It’s Wednesday evening of last week, and a couple of us are going door to door with our tickets for the upcoming dance, when we call to a house somewhere in the Creggs-Glinsk area. The lady who answers the door is slightly apologetic because she is wearing her wellies, and when we are in the kitchen (she did invite us in) she tells us that she is just home from the ploughing, and hadn’t time to change her footwear.
Out of curiosity, because Wednesday was one of the wettest days that ever came our way, I asked her what it was like for traffic and parking, and that kind of stuff, and she told me that she had travelled by train from Roscommon to Tullamore, and there was a shuttle bus running out to the event itself.
I made the remark that that was a great idea, but wasn’t prepared for the reaction I got. She said the train journey was a total nightmare…completely overcrowded, with people standing up, sitting on tables, some sitting on floors – and that there was no room to move in any direction.
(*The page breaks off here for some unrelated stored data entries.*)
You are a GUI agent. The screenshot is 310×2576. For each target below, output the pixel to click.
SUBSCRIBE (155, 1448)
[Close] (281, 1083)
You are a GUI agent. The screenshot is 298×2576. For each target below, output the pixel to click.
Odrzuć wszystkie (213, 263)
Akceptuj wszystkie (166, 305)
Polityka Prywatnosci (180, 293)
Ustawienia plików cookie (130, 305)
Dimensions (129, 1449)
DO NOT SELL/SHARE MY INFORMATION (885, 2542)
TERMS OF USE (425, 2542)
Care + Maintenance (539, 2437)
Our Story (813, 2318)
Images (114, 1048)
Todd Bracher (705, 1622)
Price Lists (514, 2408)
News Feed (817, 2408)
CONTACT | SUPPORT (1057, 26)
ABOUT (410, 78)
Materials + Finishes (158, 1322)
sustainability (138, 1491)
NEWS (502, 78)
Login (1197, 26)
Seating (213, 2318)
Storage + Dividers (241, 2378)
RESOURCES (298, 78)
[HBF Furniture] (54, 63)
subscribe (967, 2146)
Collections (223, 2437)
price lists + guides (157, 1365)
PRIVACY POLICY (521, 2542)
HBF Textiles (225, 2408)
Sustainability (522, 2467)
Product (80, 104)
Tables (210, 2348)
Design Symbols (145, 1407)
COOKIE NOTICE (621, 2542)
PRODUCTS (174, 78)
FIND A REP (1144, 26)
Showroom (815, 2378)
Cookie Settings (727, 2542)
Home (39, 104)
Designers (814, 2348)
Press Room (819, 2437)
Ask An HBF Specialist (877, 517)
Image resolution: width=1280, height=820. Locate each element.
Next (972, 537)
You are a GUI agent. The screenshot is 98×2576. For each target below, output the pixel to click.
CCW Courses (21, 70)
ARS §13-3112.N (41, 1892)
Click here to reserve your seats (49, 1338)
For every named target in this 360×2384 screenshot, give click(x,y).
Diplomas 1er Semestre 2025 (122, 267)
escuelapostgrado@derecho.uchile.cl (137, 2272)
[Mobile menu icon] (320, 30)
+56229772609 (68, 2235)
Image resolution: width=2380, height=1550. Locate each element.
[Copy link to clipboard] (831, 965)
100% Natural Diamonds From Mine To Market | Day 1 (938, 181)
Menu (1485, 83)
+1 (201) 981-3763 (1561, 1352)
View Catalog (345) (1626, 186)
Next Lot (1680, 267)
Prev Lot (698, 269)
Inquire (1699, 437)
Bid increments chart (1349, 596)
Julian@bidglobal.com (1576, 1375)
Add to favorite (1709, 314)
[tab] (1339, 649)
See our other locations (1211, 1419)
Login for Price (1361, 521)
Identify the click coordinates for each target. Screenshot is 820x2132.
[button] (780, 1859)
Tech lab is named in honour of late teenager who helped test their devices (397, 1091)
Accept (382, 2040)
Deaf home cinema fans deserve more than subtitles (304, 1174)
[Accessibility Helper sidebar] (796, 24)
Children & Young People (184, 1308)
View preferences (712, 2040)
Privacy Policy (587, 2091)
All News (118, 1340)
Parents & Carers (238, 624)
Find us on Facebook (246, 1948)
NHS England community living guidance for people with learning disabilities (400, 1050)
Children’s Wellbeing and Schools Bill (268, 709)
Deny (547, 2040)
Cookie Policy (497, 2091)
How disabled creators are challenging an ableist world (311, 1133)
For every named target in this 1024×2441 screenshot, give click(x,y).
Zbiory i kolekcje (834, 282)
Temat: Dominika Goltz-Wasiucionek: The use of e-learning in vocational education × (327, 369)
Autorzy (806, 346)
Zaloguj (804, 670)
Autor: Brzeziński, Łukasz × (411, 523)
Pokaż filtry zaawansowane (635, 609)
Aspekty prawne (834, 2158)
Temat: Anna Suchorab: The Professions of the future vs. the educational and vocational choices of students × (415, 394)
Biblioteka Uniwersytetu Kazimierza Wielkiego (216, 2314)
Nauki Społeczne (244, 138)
It was her next comment that made me sit up and take notice, when she said that in her opinion if the train had to brake suddenly for any reason, there could have been carnage in the carriage. In her opinion many lives would have been lost if such a simple act took place. Then she said to me that if I sat into my car to drive to Creggs, and had no seat belt on, if I was stopped by a Garda I would be fined and would receive a few points on my driving license.
As it happened, my own ticket-selling partner had gone from Longford to Dublin for the Roscommon-Mayo matches a few weeks ago, and she had a similar horror story about her experiences on the train. And so it begs the question – is there no regulation, safety-wise, over the rail network, and is overcrowding, which seems to occur very often, acceptable, even though it is a form of public transport?
Some years ago, as a hackney driver, I had a minibus which was licensed to carry eight people. One night I was stopped by a Garda when I had one too many people on. I was warned if it happened again I would lose my license, and, while I was let off on that occasion, I had to dispense with one passenger and continue on my way with the legal number of eight. I think the overcrowding issue on my minibus was to do with insurance, and by carrying nine people, I wasn’t covered; surely the same rule must apply to a train – and if it is meant to carry a certain number of people that should be the number on it.
The stories I heard suggests this thing happens on a regular basis and I wonder, God forbid, if an accident did occur what would be the insurance situation if the train involved in this hypothetical accident was drastically overcrowded? The Road Safety Authority are doing great work highlighting road safety and careful driving, so why should Iarnrod Eireann be any different?
Time after time, on the national and local airwaves, we hear the Iarnrod Eireann spokesperson, Barry Kenny, come up with various explanations for all kinds of failings in the rail system – including breakdowns, late arrivals and overcrowding. But the problems don’t seem to go away. Let’s hope and pray that my woman’s prediction of carnage in a carriage doesn’t come true, but, I, for one, wouldn’t bet on it.
Pride and joy despite defeats
Those of us who follow the fortunes of the local football and rugby teams had a tremendous day last Saturday, when the footballers took on Oran in the quarter-final of the Intermediate Championship at 4 pm in the Hyde, and the rugby lads played host to Castlebar, under lights, in The Green at 8 pm.
I had to close the shop at 3.30 to be in time for the football, and even though the lads went down by a point, as always they gave everything they had, and can look back with pride on two amazing years of championship football in which they remained unbeaten until last Saturday.
One of the great things about Creggs footballers is they can handle defeat with the same grace as when they win, and if a stranger ventured into Mikeen’s on Saturday night they might well have been forgiven for thinking Creggs had won the All-Ireland, such was the level of craic and fun that the team and management were having.
The rugby lads also went down by a small margin, but they too played very well and it was great credit to Tom Fleming, who played all of both games, and Mark Brandon, who played all the rugby and was involved in the football for a while, that they played so well in the two contests.
A number of the rugby lads from the old days were in the village, and it was great to have a pint or two in Mikeen’s with Liam Callaghan and Barry Kilcommons and reminisce of fun and games in days gone by.
* Sticking with local matters, and we are almost ready for the dance in Dowd’s this Saturday night. We are making our last door to door calls so hopefully we have got to you all. If not, try to get to Glinsk on Saturday night, where Jimmy Kearney and The Lancers will have you hopping the whole night long. It’s all for Cancer Care West and the Lourdes Invalid Fund.
Finally for this week, it’s great to have a positive story to finish with, and the handful of volunteers in Creggs Tidy Towns who have laboured so hard for so long – with very little support – have finally been rewarded with a major national award in this year’s competition.
The new leisure walk route in Creggs was recognised with a special €1,000 Sustainable Development Award, and it is fit recognition for Carmel O’Roarke and her few loyal hard-working volunteers.
It was great to see our little village listed among the national winners on the front of the Irish Independent, so, congrats to all who give up so much of their time to make Creggs a better (and nicer) place to live in – and very well done.